Finding Expectation

Question

Suppose that A and B each randomly and independently choose 4 out of 12 objects. Find the expected number of objects chosen by both A and B.

My attempt:

$$X_i = 1$$ when ith is chosen by A $$X_i = 0$$ otherwise

Similarly I define another indicator $Y_i$ for person B which says the exact same thing as $X_i$ but for B.

Now, $$Z=\sum(X_iY_i)$$ $i=0,\dots12$

$$\mathbb{E}(X_i)=\mathbb{E}(Y_i)= \frac{1}{12}$$

And $$\mathbb{E}[X_iY_i] = 1/12^2$$

And so the expected number chosen by both should be $$\frac{12}{12^2} = \frac{1}{12}$$

However this is not the correct answer, so can someone give me the solution and tell me where I went wrong.

Answer 1

Let's compute the number of items not chosen by any of them.

The number of items not chosen by either of them would be

$$12\left(\frac{8}{12}\right)^2= 12\left( \frac{2}{3}\right)^2$$

Hence the number of item chosen by at least one of them is

$$12 \left( 1-\frac{4}{9}\right)= 12\left( \frac59 \right)= \frac{20}3$$

Edit:

The expected number of items that are chosen by both of them would be

$$12 \left( \frac13 \right)^2=\frac43$$

Answer 2

Let $Z_i$ take value $1$ if object $i$ is chosen by $A$ or by $B$.
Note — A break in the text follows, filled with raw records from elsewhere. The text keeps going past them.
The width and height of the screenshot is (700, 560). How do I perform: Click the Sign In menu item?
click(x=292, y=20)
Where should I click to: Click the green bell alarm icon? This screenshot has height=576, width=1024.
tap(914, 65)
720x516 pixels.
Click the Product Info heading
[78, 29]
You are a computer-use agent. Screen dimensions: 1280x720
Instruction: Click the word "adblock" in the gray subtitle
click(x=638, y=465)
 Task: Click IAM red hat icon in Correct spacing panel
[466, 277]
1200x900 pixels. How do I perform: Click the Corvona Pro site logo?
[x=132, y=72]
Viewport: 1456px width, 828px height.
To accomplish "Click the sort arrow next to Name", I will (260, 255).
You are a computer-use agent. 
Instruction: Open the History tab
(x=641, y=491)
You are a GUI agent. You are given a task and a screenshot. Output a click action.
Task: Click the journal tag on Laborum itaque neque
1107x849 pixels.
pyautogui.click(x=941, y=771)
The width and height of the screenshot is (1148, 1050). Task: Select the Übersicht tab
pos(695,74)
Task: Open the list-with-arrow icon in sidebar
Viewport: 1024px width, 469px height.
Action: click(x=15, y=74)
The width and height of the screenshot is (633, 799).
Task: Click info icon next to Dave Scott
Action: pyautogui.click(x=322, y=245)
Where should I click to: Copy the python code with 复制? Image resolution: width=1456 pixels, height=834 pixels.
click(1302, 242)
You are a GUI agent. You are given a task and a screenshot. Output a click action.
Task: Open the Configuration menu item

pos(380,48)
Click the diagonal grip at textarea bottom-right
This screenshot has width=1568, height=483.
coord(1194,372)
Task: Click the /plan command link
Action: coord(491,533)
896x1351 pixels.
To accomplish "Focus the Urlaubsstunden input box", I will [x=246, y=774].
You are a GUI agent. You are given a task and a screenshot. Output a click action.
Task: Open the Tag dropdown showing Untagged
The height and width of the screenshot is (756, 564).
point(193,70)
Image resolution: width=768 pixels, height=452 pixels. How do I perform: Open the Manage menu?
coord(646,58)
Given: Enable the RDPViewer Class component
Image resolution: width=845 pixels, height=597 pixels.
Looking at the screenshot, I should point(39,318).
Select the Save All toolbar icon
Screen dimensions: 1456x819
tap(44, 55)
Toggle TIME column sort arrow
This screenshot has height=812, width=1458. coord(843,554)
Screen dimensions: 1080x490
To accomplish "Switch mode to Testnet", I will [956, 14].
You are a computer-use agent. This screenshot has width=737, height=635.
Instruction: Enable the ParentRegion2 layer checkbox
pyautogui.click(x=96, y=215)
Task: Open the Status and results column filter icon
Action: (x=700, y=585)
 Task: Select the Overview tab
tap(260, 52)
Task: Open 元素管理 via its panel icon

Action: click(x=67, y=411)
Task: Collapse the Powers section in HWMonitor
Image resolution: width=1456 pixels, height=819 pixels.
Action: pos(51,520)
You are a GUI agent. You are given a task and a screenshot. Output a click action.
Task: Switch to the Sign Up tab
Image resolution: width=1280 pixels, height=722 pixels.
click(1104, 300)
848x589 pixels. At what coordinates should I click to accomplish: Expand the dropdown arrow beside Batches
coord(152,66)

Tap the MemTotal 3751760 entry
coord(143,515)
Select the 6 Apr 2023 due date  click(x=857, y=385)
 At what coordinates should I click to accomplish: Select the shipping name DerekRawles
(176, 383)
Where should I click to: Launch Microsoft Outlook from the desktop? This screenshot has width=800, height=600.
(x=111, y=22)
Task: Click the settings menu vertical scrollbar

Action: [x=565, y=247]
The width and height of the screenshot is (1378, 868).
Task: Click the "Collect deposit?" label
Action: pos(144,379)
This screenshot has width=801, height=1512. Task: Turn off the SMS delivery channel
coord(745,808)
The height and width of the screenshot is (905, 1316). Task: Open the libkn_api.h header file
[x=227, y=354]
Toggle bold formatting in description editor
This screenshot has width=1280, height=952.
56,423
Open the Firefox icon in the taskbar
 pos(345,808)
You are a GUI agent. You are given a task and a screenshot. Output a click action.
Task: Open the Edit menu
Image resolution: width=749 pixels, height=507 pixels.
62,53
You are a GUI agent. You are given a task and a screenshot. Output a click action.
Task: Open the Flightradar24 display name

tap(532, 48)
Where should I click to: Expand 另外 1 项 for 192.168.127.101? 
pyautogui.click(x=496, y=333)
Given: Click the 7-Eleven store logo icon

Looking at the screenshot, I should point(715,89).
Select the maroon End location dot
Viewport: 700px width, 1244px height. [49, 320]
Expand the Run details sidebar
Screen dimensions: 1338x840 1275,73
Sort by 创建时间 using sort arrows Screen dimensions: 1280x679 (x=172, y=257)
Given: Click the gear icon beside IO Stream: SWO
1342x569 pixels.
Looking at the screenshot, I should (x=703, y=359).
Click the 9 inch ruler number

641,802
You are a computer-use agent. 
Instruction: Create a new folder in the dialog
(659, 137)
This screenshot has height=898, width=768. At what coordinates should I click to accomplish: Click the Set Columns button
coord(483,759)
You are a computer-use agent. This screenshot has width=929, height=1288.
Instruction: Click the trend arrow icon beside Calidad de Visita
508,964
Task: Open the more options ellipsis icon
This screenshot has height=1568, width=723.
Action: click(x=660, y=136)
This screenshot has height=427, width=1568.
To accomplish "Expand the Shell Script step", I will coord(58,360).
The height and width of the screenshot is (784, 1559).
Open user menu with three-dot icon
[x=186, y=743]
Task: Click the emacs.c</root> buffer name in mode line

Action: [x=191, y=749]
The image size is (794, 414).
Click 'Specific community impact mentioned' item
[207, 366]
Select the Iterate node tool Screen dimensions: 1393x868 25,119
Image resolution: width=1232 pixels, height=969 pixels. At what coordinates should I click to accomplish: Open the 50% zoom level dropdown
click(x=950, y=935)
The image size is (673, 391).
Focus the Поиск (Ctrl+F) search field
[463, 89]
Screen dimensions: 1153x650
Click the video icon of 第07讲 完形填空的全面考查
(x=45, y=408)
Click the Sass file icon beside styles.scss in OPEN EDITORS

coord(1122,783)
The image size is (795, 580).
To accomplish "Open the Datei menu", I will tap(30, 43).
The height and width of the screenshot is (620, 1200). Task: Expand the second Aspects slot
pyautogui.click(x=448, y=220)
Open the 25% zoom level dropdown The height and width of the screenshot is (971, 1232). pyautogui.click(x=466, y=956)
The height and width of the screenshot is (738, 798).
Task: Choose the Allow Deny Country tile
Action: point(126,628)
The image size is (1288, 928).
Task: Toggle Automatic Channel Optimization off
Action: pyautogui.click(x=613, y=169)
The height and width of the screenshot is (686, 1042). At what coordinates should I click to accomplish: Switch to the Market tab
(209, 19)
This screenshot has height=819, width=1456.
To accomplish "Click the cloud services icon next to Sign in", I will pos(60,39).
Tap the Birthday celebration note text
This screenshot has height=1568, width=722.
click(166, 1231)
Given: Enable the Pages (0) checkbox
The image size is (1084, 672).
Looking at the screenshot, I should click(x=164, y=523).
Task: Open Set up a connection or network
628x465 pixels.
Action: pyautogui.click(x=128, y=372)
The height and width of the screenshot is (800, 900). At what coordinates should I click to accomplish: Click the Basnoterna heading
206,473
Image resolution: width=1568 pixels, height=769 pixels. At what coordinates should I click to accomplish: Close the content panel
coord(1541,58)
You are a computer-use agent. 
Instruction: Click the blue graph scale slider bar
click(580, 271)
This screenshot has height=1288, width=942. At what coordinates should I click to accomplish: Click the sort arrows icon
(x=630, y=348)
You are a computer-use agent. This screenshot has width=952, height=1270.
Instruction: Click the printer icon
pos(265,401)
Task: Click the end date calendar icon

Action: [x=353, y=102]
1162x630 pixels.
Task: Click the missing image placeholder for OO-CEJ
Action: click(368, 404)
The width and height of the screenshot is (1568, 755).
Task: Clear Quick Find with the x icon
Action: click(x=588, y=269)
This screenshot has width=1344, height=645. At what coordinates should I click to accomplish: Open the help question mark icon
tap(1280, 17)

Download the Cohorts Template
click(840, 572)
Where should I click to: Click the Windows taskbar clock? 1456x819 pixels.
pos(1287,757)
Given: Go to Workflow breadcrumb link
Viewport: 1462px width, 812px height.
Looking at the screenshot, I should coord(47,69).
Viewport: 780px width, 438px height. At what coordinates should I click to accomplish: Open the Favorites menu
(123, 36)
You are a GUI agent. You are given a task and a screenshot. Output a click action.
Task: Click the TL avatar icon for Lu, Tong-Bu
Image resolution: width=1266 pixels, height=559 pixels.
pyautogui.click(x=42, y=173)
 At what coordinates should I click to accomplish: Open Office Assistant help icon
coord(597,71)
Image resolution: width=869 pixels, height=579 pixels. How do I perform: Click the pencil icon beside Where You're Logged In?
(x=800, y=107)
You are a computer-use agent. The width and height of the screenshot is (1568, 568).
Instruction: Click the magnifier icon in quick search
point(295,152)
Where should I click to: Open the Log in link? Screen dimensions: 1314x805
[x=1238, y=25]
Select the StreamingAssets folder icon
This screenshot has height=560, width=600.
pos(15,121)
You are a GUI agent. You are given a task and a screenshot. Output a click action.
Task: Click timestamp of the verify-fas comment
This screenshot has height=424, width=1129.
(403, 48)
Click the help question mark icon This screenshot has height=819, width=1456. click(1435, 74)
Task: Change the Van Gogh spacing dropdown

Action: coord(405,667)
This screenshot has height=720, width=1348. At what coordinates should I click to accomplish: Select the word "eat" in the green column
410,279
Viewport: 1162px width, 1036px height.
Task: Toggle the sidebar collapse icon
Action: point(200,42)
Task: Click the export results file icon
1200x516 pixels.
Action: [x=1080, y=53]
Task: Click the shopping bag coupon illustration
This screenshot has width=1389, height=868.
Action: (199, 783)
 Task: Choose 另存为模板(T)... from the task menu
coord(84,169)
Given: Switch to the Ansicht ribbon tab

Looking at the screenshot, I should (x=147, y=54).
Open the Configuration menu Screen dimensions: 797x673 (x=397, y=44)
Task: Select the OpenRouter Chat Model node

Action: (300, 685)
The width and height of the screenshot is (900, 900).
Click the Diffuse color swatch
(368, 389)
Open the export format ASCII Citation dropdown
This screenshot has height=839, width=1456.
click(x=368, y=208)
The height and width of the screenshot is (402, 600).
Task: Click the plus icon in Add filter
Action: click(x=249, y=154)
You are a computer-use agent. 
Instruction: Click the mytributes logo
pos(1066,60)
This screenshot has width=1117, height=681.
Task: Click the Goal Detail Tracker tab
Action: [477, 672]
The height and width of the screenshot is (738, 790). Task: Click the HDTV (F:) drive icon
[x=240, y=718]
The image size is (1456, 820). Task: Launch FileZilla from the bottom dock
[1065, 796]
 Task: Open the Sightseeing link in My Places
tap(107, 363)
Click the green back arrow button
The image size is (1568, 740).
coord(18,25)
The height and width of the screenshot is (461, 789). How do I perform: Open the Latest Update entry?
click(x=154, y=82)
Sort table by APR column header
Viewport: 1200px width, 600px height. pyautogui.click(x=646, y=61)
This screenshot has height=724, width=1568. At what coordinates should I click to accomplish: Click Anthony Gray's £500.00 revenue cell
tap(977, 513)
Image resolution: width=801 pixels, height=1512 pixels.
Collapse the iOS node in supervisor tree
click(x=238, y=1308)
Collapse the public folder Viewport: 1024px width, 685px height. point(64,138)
Then $$Z=Z_1+\cdots+Z_{12}$$is the number of objects chosen by $A$ or by $B$.

With linearity of expectation and symmetry we find:$$\mathbb EZ=12\mathbb EZ_1=12P(Z_1=1)$$

Here $$P(Z_1=1)=$$$$P(1\text{ is chosen by }A\text{ or } 1\text{ is chosen by }B)=$$$$P(1\text{ is chosen by }A)+P(1\text{ is chosen by }B)-P(1\text{ is chosen by }A\text{ and } B)=$$$$\frac13+\frac13-\frac13\frac13=\frac59$$so the final answer is: $$12\frac59=\frac{20}3$$

---

edit: (I was attended on a misinterpretation of your question)

Let $U_i$ take value $1$ if object $i$ is chosen by $A$ and $B$.

Then $$U=U_1+\cdots+U_{12}$$is the number of objects chosen by $A$ and by $B$.

With linearity of expectation and symmetry we find:$$\mathbb EU=12\mathbb EU_1=12P(U_1=1)=12\frac19=\frac43$$

Observe that: $$4+4=\mathbb EZ+\mathbb EU$$as it should.